After two years of study, I accepted the limitations of my drawing major and searched for other options. I entertained the idea of becoming a National Park ranger, since that’s what my favorite writer Ed Abbey had been. It sounded cool to work outdoors all day, to maintain trails and answer visitor questions, or whatever park rangers did. Unfortunately, research revealed that those were highly coveted positions that often required a wildlife biology degree. I couldn’t earn that degree. It required math too complicated for my lopsided brain. I considered becoming a wilderness guide in some mountainous place like Colorado or Montana, until I realized that I couldn’t handle the snow. And because I’d grown up in Phoenix where the most water I had contact with was in chlorinated pools, I didn’t feel qualified to run rivers. At one point I considered putting my personal experience to use as a drug counselor, but first I needed to quit using them.
Eventually I switched the drawing major to an Ecology/Evolutionary Biology major, figuring that fit my love of hiking and nature. When I discovered how much calculus the profession required, I switched to a Philosophy major, keeping
the science as a minor as if to further round out my unmarketability.
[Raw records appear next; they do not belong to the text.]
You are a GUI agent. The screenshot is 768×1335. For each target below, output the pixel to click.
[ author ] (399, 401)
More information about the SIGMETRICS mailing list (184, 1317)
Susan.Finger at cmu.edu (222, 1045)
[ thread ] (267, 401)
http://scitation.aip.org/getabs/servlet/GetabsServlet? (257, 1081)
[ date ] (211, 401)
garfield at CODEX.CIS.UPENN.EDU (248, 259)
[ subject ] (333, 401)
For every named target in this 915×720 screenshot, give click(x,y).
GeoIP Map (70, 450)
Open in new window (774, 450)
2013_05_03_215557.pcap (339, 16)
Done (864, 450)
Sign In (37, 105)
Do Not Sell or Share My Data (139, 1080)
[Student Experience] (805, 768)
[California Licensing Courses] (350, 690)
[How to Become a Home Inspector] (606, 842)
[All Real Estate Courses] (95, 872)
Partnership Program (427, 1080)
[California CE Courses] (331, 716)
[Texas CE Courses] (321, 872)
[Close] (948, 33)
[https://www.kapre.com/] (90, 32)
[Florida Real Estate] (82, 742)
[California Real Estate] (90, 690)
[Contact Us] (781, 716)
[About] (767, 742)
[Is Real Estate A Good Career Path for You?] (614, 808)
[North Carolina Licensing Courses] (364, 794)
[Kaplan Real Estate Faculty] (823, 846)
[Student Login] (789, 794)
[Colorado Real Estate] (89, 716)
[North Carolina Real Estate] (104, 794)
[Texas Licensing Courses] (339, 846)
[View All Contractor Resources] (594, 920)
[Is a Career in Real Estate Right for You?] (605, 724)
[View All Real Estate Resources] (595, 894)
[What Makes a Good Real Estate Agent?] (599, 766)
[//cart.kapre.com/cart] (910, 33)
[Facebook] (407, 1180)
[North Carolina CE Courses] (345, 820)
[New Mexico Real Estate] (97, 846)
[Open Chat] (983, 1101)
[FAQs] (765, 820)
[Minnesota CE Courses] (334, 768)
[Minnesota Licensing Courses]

I pictured myself wiping restaurant tables with a wet rag at age forty, discussing Sartre and the fate of the spotted owl with waitresses with library science degrees.
In addition to sleep, inebriation gave me my sole respite from worry. Weed and beer had initially made funny things funnier, and boring things bearable. Now they were medicine to still my mind: suck down the smoke and replace anxiety with laughter. Heroin, though, proved to be the best thought-blotter of all.
Contrary to popular belief, methadone doesn’t get you high. In reasonable amounts, it simply prevents the onset of opioid withdrawal when addicts quit using other drugs. Although methadone acts on the same basic opioid receptors as morphine and heroin, methadone behaves differently in the human body. First of all, methadone is rarely injected; it is primarily swallowed. Once ingested, it is rapidly absorbed by the gastrointestinal tract. From there it diffuses widely into other body tissues, particularly fatty tissue, where it is stored and then released into the plasma as quickly as thirty minutes following consumption. Half-life is the period of time it takes a decaying substance to decrease in volume by half. Although metabolism rates vary greatly between individuals, morphine has an elimination half-life of four to six hours. Methadone has a half-life of fifteen to sixty hours, with a mean of about twenty-two, and therein lies its magic. Methadone’s prolonged metabolism allows clinics to administer the medication once every twenty-four hours, a marked improvement from the five to eight daily heroin injections or intranasal squirts the average addict administers themselves.